Task prompt: Take every line of the material below that includes the string "computer" and copy it out.

---------- Dataset records

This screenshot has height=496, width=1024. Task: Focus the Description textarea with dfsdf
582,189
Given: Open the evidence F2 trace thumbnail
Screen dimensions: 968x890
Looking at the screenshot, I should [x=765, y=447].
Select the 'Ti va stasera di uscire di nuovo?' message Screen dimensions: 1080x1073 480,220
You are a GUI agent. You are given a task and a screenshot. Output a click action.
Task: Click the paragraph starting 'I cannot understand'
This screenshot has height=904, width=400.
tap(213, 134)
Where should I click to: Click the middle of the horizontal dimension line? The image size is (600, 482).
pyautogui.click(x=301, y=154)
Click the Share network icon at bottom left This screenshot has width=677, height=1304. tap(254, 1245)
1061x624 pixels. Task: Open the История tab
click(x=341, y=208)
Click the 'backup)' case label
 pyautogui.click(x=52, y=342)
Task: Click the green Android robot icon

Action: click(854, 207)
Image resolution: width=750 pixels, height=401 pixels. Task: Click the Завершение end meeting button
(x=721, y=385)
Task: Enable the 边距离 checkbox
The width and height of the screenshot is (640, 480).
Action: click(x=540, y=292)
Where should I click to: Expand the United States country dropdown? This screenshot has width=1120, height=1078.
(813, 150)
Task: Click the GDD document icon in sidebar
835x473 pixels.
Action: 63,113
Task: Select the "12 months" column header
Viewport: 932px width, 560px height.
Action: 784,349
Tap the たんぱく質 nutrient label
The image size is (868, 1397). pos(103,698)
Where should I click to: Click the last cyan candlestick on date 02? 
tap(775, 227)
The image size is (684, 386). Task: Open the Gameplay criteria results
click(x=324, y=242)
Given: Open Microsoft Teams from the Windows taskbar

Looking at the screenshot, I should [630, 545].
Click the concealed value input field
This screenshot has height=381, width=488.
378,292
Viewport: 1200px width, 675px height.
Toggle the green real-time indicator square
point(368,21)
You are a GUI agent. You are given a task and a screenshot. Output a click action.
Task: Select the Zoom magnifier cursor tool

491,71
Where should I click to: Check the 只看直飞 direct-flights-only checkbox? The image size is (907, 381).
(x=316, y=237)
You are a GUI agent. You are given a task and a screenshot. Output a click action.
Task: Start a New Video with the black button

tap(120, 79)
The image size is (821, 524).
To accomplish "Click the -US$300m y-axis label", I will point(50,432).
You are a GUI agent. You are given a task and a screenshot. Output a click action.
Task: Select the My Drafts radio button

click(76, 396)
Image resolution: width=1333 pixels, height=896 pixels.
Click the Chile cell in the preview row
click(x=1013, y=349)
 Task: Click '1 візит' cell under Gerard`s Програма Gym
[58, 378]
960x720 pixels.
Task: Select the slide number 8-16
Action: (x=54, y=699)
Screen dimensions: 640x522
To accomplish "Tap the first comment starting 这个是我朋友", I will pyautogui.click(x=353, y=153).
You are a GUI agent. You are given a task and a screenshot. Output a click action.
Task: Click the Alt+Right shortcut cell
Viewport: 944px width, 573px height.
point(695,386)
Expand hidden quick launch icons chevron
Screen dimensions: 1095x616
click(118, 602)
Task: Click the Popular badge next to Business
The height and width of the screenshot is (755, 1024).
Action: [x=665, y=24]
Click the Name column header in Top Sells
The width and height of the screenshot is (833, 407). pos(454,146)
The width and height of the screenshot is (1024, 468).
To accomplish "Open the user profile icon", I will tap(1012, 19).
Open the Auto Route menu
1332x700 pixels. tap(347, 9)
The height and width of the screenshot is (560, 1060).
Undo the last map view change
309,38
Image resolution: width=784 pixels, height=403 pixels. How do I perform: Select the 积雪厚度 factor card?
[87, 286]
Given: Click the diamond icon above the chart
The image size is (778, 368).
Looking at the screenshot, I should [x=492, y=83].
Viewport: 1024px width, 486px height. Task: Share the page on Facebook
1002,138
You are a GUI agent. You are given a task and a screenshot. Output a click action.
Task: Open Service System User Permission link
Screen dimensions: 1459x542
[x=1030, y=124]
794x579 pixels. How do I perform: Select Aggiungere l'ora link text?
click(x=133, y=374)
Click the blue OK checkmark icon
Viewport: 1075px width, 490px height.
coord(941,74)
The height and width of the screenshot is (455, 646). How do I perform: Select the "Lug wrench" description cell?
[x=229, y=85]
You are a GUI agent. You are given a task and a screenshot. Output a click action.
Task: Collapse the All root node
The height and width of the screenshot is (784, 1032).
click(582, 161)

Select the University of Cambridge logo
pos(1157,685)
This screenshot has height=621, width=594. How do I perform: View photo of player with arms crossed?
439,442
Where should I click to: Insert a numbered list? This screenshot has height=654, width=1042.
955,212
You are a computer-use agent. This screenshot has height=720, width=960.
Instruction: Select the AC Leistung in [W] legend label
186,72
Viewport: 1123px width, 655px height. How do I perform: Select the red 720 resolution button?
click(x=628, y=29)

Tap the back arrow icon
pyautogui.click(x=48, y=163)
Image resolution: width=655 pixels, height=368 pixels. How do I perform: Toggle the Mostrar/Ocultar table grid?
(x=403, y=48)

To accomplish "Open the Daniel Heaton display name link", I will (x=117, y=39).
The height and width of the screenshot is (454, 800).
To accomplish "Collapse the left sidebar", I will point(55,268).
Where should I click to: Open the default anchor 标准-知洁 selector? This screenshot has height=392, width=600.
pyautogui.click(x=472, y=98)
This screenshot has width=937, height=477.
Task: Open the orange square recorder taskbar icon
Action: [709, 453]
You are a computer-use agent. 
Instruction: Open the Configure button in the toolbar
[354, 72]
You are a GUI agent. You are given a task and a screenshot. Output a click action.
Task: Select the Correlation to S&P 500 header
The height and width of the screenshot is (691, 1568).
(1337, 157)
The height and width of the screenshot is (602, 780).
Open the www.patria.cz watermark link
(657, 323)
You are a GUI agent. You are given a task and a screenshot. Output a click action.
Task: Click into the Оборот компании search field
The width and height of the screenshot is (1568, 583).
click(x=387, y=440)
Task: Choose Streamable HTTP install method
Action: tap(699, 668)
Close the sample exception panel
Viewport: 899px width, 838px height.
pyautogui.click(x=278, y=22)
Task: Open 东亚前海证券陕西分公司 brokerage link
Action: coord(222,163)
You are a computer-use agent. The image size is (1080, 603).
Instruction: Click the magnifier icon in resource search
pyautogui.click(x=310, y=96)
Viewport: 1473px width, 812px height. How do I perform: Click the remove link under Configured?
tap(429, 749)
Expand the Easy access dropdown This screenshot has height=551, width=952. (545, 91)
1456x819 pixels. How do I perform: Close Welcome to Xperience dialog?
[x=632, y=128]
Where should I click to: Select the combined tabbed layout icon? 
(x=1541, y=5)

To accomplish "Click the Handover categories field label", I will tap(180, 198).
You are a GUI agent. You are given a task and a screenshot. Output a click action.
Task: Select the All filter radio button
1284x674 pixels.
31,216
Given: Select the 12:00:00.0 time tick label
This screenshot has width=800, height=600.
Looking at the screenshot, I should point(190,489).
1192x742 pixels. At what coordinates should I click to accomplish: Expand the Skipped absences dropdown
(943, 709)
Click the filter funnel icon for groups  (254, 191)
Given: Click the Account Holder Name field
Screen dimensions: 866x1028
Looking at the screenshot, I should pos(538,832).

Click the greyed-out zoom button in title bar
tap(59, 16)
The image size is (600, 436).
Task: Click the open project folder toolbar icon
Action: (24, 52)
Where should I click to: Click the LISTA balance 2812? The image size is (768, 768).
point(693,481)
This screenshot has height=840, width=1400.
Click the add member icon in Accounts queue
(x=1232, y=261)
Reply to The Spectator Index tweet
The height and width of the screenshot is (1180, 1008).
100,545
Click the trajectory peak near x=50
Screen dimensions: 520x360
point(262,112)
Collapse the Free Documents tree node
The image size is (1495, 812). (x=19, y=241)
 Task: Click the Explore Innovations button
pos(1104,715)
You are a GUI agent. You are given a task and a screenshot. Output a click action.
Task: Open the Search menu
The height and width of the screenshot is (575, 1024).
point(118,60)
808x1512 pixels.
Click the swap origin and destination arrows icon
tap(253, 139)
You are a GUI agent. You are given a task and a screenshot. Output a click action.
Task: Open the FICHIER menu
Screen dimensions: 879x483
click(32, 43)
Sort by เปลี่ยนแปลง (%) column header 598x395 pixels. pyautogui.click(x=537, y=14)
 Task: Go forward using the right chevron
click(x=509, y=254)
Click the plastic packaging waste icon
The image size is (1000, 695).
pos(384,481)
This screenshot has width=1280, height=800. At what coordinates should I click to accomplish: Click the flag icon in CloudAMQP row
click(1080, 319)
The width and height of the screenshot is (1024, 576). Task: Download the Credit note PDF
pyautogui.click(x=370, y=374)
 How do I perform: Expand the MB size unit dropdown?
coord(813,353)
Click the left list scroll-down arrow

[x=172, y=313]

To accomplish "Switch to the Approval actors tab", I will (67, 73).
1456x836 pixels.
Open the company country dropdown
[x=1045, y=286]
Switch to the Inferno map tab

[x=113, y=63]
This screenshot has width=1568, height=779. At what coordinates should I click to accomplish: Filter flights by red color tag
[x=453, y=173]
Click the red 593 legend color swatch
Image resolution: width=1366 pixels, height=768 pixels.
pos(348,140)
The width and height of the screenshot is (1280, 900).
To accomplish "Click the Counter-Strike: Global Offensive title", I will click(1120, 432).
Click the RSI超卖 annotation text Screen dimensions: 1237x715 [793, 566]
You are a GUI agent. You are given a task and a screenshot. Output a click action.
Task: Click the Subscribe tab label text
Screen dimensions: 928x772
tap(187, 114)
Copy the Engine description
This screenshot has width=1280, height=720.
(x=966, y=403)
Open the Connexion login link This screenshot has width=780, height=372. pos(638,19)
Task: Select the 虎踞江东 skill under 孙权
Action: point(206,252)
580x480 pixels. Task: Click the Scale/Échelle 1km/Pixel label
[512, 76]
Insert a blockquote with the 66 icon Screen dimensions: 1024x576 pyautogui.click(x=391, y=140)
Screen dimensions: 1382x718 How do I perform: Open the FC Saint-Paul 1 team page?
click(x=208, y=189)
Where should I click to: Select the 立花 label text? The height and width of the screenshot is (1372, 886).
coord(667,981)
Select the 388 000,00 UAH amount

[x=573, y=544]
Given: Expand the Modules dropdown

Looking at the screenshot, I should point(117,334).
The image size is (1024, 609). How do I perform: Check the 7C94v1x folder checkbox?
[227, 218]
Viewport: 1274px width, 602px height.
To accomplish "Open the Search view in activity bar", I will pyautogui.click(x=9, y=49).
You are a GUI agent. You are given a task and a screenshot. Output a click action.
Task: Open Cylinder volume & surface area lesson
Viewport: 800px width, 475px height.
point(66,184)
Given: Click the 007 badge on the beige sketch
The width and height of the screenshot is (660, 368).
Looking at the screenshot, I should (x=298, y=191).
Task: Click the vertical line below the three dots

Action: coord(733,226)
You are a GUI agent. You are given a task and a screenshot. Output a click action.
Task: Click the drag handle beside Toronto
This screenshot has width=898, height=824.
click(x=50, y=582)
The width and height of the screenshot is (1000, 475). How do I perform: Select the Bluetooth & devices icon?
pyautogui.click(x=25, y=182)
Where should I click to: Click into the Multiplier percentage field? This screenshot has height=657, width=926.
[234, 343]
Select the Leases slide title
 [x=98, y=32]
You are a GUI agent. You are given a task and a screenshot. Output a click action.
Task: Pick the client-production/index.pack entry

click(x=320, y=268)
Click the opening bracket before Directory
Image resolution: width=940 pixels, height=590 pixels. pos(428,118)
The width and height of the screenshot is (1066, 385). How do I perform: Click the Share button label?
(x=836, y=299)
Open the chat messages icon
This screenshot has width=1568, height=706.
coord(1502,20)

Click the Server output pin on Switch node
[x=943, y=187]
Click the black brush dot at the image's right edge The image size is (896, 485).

--------------------

Solution:
You are a computer-use agent. This screenshot has height=720, width=960.
You are a computer-use agent. 
You are a computer-use agent. The image size is (1080, 603).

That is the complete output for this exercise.